The scientist also explained that they do not exactly know why an increase in temperature produces mental health problems. Also, Psychology Today said that the observational nature of the study means that any causal link between climate change and mental health could not be established. Even if the researchers could prove a causal connection, it would still not be exactly understood how one factor affects the other. “The finding isn’t definite, but it certainly suggests we should look further into that relationship,” he also added.

Possible Reasons Why Warmer Weather Could Lead To Worsened Mental Health

There are several possible reasons why warmer weather could lead to worsened mental health. Obradovich said that exposure to disasters and challenges that lead to loss of property or physical health have an effect that can be linked to mental health difficulties. However, connections between higher temperatures and poor mental health are likely more complex than they seem.

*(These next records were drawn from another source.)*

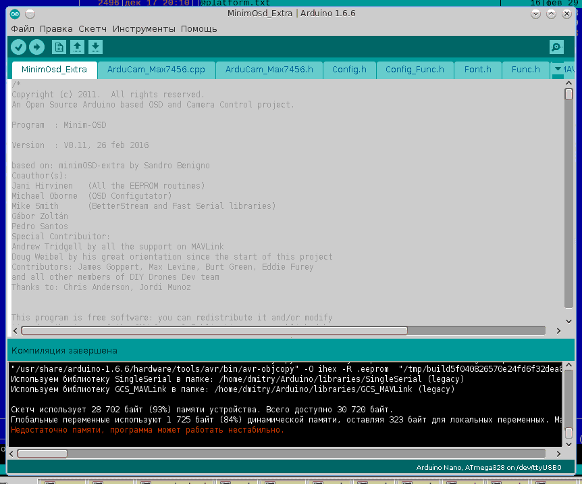Open the Файл menu
The height and width of the screenshot is (484, 582).
pyautogui.click(x=22, y=29)
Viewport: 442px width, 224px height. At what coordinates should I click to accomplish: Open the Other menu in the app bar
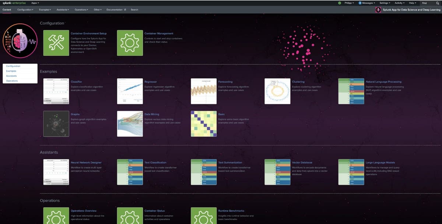[97, 10]
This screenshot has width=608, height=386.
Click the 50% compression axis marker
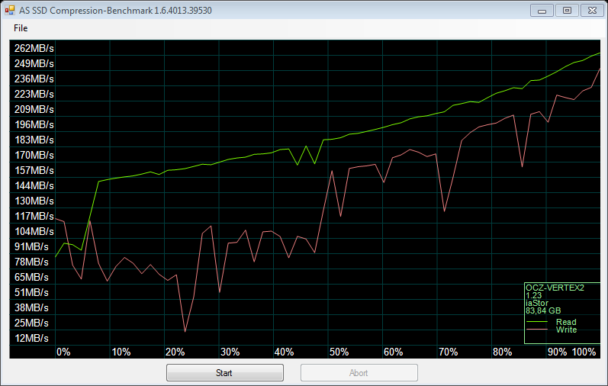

In their previous study, the team also found that more people tend to post negative emotions on social media more frequently when temperatures were hotter.  The team suggests that this could be a direct relationship between weather and mood.

More possibly, they also speculated that the connection could also have been something to do with sleep. In hotter seasons, people tend to have a hard time sleeping. The scientist said that repeated sleep deficiencies tend to produce all kinds of mental health problems and could be the reason behind the connection. Since increased temperatures have also been tied to decreased work productivity, it could be related to feelings of depression or work anxiety.

 

One of the possible reasons why warm weather worsens mental health is because individuals are having a hard time sleeping. / Photo by: Getty Images

 

Living in a natural disaster can also affect mental health, and scientists say that warmer temperatures are likely to mean more events such as heavy cyclones and floods. This angle was also looked into on their study. They found that those who experienced hurricane Katrina had a four percent greater risk of mental health problems compared to those in other regions.

In their study, the researchers noted that the main limitation of their research was that the data came from a developed nation and from temperate climates. They called for more studies in less temperate regions with inadequate resources and greater reliance on ecological systems, and predicted that these regions could have a greater impact of climate change on mental health.

To conclude their study, the scientist said, “Climate change is altering the normal environmental systems that we rely on for our societal well-being. It's an environmental issue. It's a public health issue. It's a national security issue. Unabated, it poses a grave threat to humanity.”